#### SUPPLIED RECORDS ####

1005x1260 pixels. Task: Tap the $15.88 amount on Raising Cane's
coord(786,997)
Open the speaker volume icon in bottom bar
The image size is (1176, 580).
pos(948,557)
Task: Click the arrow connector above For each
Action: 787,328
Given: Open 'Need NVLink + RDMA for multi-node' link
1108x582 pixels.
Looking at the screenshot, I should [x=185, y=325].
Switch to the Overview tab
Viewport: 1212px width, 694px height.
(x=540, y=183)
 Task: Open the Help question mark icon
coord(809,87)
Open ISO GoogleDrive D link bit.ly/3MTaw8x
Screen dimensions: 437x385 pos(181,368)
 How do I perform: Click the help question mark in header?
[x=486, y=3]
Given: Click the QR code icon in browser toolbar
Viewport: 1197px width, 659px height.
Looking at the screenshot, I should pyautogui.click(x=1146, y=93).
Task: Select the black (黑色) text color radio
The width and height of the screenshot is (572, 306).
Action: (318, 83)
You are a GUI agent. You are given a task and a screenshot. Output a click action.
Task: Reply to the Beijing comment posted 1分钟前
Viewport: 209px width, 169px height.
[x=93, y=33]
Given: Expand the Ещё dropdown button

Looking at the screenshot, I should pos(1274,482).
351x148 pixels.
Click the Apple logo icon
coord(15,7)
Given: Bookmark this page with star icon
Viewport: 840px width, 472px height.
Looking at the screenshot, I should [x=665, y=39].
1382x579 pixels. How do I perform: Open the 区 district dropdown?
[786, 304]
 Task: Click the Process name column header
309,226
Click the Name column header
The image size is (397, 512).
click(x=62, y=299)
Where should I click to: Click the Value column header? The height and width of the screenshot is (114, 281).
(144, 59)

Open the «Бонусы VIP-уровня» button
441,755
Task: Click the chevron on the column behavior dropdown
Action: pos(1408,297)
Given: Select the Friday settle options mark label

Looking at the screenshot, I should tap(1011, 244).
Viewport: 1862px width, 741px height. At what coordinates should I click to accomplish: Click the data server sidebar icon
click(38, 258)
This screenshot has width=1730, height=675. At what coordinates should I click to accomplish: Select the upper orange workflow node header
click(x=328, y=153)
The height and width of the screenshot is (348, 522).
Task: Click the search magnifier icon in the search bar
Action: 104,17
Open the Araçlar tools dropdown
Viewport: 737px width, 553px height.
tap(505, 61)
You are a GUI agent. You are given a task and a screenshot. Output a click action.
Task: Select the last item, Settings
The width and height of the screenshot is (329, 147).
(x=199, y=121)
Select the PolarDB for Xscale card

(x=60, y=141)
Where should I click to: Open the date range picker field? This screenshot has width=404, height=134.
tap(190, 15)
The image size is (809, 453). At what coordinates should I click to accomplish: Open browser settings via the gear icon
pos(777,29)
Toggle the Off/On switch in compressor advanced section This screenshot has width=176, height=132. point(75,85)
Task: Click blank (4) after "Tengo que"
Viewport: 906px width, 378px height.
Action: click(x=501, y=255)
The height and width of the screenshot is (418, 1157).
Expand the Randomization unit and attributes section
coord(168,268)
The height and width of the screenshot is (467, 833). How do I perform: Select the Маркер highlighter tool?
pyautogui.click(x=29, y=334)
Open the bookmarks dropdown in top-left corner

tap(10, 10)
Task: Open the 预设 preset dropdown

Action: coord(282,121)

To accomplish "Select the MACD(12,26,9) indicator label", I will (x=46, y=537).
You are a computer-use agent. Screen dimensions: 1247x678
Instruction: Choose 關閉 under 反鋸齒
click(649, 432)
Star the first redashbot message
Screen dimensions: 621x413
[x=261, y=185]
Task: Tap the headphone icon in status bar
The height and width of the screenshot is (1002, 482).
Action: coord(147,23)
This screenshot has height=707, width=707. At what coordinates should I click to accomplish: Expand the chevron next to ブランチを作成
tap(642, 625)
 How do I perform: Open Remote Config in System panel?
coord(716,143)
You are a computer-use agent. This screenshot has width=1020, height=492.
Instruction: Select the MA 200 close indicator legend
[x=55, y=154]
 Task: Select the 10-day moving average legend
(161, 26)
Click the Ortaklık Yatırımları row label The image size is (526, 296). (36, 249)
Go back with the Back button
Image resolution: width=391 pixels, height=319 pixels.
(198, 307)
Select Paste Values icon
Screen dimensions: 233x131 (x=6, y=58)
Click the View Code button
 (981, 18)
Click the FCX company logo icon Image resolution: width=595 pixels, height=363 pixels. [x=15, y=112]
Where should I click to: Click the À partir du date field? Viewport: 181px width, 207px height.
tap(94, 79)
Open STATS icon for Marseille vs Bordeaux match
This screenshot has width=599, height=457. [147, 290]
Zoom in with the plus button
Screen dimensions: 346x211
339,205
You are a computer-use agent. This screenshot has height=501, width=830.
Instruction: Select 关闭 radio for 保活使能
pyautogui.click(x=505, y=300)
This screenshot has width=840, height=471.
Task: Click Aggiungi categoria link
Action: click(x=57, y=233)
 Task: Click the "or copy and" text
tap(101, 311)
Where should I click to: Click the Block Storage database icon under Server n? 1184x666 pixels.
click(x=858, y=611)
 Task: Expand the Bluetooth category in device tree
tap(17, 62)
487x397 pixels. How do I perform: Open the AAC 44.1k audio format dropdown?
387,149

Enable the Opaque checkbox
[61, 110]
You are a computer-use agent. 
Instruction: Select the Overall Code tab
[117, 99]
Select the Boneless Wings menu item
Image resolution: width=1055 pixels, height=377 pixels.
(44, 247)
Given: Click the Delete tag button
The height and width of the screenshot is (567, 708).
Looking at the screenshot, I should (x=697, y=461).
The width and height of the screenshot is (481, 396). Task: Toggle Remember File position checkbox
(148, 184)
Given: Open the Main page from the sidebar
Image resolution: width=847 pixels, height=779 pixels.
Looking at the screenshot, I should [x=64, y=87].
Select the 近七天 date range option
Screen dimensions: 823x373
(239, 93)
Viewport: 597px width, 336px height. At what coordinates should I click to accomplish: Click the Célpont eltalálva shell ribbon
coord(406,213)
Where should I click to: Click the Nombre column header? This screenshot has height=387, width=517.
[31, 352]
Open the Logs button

####

- **YOUR GOAL**
All lines of the records above that contain the word "computer" are to be copied out.

- **SOLUTION FOR THIS TASK**
You are a computer-use agent. Screen dimensions: 1247x678
You are a computer-use agent. This screenshot has width=1020, height=492.
You are a computer-use agent. This screenshot has height=501, width=830.
You are a computer-use agent. 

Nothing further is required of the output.